#### Task to complete:
Go through the entries below and pick out every line with "agent".

─── Extracted material ───

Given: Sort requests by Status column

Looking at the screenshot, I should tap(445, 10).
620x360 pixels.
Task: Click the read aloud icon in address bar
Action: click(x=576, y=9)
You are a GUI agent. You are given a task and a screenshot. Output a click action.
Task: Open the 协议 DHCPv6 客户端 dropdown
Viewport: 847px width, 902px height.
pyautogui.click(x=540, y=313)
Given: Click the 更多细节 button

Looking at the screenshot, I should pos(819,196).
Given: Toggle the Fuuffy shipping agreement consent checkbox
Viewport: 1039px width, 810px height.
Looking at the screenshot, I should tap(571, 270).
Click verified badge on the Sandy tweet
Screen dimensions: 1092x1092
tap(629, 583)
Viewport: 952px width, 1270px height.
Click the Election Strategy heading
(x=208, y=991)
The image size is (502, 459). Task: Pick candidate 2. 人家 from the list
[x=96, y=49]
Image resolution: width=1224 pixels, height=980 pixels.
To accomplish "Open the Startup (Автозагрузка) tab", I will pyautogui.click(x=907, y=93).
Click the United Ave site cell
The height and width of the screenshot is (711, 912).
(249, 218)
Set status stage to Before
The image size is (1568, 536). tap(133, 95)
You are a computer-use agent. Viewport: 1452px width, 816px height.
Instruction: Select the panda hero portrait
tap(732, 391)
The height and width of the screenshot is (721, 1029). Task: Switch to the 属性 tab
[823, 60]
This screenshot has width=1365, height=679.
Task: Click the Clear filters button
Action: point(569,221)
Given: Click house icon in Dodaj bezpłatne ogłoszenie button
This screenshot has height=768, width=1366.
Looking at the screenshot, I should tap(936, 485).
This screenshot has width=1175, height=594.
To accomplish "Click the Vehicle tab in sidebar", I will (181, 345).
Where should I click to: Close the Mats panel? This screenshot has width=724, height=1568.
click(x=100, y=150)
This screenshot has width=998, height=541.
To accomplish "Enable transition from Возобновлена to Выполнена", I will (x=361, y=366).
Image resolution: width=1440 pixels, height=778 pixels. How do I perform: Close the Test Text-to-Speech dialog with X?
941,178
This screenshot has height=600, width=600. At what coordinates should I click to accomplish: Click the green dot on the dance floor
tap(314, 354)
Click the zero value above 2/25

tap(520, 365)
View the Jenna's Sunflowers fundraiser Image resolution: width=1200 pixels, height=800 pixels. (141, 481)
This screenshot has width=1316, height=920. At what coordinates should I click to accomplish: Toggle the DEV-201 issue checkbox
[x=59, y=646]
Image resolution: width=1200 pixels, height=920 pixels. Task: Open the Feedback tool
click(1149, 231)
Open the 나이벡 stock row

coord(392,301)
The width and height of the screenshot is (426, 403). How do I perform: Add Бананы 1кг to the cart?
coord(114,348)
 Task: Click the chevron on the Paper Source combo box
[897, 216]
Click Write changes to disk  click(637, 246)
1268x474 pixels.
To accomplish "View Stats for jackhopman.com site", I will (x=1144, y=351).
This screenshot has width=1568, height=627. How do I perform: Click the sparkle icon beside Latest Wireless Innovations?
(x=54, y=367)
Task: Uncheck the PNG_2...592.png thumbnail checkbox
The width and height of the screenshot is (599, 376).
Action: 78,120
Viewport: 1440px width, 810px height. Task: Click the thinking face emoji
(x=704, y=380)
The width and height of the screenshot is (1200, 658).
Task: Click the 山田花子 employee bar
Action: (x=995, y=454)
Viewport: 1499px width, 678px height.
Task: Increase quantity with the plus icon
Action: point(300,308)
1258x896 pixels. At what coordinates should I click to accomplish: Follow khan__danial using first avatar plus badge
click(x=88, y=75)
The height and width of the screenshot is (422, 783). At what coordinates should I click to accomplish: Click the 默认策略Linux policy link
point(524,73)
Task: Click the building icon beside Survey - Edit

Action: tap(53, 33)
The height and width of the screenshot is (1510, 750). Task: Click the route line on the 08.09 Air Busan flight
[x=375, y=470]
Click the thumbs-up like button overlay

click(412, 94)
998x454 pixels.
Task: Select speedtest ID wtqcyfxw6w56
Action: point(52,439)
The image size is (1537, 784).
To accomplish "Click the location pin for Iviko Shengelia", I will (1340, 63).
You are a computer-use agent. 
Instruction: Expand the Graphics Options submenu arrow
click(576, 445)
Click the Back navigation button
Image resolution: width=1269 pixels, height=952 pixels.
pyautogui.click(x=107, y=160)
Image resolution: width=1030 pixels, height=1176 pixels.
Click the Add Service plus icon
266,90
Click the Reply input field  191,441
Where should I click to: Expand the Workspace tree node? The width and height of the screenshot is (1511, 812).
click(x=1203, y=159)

───

#### Answer for this exercise:
You are a GUI agent. You are given a task and a screenshot. Output a click action.
You are a computer-use agent. Viewport: 1452px width, 816px height.
You are a computer-use agent. 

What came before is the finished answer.